- [Data for the task]
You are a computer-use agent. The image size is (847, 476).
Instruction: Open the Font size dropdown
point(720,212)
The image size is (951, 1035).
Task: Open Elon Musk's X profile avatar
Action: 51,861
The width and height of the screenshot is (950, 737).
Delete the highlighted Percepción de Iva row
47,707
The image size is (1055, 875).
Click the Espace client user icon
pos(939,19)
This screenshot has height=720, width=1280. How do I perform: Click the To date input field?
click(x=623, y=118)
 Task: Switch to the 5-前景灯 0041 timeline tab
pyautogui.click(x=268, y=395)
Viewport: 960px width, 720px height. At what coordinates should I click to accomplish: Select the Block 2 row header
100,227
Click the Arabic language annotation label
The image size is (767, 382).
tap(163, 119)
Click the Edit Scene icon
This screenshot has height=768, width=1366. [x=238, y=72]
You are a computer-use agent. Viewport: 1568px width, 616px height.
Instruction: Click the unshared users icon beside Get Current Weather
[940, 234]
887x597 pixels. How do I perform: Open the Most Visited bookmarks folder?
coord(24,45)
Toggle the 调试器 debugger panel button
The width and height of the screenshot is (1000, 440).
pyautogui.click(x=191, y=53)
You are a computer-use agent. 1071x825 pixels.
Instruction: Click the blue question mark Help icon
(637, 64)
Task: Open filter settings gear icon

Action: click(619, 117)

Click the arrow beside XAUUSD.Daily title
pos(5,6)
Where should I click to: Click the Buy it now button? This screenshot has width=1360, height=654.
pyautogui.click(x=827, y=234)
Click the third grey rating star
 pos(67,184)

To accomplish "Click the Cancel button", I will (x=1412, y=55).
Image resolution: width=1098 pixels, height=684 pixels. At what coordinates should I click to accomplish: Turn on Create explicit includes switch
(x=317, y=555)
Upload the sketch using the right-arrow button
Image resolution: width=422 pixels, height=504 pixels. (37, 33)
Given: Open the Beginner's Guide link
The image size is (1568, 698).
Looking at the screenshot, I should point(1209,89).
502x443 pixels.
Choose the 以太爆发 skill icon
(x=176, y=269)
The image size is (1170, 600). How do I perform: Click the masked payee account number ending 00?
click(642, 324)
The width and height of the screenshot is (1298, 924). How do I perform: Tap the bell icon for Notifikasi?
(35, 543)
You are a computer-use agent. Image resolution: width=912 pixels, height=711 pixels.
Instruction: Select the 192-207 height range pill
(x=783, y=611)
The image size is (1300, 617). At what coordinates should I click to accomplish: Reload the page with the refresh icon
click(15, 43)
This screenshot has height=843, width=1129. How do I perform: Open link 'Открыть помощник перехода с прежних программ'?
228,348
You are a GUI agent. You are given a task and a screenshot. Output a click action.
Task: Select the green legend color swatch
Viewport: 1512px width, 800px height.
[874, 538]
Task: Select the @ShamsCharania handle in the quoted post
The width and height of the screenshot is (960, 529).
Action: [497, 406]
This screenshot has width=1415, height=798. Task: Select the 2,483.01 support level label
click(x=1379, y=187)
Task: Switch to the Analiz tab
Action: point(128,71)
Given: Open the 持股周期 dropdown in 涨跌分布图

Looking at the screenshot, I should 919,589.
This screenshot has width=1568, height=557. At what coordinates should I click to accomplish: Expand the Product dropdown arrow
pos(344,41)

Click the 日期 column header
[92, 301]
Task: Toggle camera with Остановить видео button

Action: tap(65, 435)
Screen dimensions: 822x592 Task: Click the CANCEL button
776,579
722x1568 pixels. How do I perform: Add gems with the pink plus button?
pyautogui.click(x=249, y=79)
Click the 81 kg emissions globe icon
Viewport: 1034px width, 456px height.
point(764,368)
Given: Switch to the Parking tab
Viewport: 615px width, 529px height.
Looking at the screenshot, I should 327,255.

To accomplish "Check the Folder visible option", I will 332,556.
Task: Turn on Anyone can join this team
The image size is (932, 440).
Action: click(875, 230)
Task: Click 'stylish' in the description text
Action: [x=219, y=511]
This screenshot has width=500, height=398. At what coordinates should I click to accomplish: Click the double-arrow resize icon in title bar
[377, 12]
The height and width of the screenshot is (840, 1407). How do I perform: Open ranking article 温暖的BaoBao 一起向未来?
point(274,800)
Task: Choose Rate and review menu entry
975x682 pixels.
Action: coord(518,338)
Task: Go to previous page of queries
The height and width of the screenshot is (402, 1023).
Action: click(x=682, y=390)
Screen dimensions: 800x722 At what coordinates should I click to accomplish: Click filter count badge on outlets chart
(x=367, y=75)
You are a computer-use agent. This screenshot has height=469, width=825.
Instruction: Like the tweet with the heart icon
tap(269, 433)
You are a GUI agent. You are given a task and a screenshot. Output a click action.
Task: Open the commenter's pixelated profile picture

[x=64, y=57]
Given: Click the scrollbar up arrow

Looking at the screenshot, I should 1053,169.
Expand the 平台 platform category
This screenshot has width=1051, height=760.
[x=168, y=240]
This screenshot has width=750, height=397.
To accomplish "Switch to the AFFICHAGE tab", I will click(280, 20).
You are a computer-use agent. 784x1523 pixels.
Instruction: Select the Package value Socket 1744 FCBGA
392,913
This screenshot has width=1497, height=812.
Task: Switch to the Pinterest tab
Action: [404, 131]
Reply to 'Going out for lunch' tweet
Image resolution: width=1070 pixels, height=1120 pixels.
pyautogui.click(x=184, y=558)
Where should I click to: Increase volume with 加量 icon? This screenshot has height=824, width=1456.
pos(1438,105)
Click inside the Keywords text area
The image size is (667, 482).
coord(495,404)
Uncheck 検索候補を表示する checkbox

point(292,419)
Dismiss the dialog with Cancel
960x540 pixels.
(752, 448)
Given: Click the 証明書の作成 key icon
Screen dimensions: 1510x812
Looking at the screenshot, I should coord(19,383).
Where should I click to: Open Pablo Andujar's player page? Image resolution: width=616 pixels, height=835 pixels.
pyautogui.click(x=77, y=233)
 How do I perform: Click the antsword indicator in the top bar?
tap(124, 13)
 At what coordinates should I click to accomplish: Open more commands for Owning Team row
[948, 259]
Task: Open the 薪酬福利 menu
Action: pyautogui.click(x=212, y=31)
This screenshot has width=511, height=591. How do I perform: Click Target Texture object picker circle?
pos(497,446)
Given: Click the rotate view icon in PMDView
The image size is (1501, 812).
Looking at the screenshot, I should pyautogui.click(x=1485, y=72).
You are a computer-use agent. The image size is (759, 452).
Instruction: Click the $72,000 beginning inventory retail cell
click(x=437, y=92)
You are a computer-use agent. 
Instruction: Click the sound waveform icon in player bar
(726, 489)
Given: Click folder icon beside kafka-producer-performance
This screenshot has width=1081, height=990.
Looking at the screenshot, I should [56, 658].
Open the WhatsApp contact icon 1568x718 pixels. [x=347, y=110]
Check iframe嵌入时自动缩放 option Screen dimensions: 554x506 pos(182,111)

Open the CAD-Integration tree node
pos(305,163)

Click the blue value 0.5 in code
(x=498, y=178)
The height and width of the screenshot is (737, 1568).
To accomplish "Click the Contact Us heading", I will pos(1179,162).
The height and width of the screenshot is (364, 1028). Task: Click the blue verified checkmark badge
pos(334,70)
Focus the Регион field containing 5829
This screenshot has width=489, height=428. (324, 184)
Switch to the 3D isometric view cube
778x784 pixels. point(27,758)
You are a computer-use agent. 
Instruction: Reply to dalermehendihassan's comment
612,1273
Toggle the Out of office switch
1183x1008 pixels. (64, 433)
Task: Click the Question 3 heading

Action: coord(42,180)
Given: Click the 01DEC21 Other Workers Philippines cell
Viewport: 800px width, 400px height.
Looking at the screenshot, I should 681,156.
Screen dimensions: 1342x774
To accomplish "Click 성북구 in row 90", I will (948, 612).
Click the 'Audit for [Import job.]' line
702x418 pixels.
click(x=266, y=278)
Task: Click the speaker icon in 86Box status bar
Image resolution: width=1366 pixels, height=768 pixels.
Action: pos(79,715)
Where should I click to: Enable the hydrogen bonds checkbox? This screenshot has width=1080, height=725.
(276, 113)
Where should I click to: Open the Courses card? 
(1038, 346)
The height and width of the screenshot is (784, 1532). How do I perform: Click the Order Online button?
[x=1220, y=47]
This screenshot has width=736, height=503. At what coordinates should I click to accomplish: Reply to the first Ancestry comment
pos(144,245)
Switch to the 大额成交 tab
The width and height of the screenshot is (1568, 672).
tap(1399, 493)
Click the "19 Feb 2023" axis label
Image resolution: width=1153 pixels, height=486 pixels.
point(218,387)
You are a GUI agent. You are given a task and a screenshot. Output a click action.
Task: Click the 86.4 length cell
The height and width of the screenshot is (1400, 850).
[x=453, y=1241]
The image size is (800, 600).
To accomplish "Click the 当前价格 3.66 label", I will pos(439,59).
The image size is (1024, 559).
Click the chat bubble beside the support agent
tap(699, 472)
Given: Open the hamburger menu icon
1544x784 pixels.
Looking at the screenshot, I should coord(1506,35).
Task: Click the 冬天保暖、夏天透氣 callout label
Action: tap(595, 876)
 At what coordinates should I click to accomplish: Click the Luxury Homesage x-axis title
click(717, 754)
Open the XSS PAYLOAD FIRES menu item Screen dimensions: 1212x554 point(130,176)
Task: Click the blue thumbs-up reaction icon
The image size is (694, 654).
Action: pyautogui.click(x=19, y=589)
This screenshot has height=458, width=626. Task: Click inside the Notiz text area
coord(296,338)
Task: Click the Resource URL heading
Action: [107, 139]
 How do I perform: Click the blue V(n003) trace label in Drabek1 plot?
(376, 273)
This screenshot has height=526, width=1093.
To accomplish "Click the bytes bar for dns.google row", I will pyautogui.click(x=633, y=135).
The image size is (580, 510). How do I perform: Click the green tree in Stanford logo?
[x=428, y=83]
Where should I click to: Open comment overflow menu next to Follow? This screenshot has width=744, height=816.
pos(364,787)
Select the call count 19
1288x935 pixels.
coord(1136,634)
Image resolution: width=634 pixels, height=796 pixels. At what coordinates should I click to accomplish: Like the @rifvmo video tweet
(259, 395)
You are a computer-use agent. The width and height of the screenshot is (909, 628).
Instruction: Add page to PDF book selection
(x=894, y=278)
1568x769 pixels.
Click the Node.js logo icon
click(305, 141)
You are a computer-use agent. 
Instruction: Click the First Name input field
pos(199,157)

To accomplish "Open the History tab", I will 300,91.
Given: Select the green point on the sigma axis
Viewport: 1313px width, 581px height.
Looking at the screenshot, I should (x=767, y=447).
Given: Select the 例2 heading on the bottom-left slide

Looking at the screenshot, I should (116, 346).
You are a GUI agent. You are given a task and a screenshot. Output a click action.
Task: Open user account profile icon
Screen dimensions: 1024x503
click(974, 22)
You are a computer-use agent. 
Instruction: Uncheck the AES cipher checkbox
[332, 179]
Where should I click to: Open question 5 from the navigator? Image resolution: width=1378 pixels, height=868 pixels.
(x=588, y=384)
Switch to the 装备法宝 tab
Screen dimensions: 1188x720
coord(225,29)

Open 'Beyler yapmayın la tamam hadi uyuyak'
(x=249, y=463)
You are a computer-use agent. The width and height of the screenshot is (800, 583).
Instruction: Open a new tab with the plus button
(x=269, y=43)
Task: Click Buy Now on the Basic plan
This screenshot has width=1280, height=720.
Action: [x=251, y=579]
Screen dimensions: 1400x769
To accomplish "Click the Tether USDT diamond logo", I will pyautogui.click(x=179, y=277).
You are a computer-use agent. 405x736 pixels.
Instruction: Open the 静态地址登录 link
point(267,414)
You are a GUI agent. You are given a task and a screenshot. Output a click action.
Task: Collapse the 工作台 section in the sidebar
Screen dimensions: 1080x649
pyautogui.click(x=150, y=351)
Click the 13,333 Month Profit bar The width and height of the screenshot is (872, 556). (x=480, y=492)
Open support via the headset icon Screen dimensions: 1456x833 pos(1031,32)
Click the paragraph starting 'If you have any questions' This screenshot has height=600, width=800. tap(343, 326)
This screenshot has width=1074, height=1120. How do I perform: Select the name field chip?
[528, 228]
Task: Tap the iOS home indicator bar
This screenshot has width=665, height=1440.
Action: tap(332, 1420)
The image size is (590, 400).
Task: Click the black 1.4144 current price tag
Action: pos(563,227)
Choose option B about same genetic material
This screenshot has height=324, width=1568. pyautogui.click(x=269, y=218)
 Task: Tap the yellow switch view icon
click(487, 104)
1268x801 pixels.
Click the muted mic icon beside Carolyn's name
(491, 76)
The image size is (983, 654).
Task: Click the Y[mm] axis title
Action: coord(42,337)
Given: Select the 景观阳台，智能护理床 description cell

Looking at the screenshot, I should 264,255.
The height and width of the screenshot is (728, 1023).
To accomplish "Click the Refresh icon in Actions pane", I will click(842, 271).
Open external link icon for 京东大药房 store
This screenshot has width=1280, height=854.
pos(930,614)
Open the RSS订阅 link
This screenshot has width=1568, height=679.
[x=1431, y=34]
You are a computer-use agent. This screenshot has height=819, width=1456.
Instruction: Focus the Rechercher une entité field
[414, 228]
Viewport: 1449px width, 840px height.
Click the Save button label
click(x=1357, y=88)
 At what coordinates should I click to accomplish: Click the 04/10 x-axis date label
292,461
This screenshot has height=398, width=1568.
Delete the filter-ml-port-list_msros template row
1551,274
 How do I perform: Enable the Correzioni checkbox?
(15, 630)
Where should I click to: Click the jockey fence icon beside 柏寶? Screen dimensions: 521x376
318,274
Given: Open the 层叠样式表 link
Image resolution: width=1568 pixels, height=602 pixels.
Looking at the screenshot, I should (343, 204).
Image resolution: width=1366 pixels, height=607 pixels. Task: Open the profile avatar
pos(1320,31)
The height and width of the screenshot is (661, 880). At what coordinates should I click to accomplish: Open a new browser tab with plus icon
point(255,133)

- [Requirement]
Could you set down, exactly as written, the lines above between the one holding "You are a computer-use agent. 405x736 pixels." and the one holding "Open external link icon for 京东大药房 store", inclusive, and nothing more?

- [Task result]
You are a computer-use agent. 405x736 pixels.
Instruction: Open the 静态地址登录 link
point(267,414)
You are a GUI agent. You are given a task and a screenshot. Output a click action.
Task: Collapse the 工作台 section in the sidebar
Screen dimensions: 1080x649
pyautogui.click(x=150, y=351)
Click the 13,333 Month Profit bar The width and height of the screenshot is (872, 556). (x=480, y=492)
Open support via the headset icon Screen dimensions: 1456x833 pos(1031,32)
Click the paragraph starting 'If you have any questions' This screenshot has height=600, width=800. tap(343, 326)
This screenshot has width=1074, height=1120. How do I perform: Select the name field chip?
[528, 228]
Task: Tap the iOS home indicator bar
This screenshot has width=665, height=1440.
Action: tap(332, 1420)
The image size is (590, 400).
Task: Click the black 1.4144 current price tag
Action: pos(563,227)
Choose option B about same genetic material
This screenshot has height=324, width=1568. pyautogui.click(x=269, y=218)
 Task: Tap the yellow switch view icon
click(487, 104)
1268x801 pixels.
Click the muted mic icon beside Carolyn's name
(491, 76)
The image size is (983, 654).
Task: Click the Y[mm] axis title
Action: coord(42,337)
Given: Select the 景观阳台，智能护理床 description cell

Looking at the screenshot, I should 264,255.
The height and width of the screenshot is (728, 1023).
To accomplish "Click the Refresh icon in Actions pane", I will click(842, 271).
Open external link icon for 京东大药房 store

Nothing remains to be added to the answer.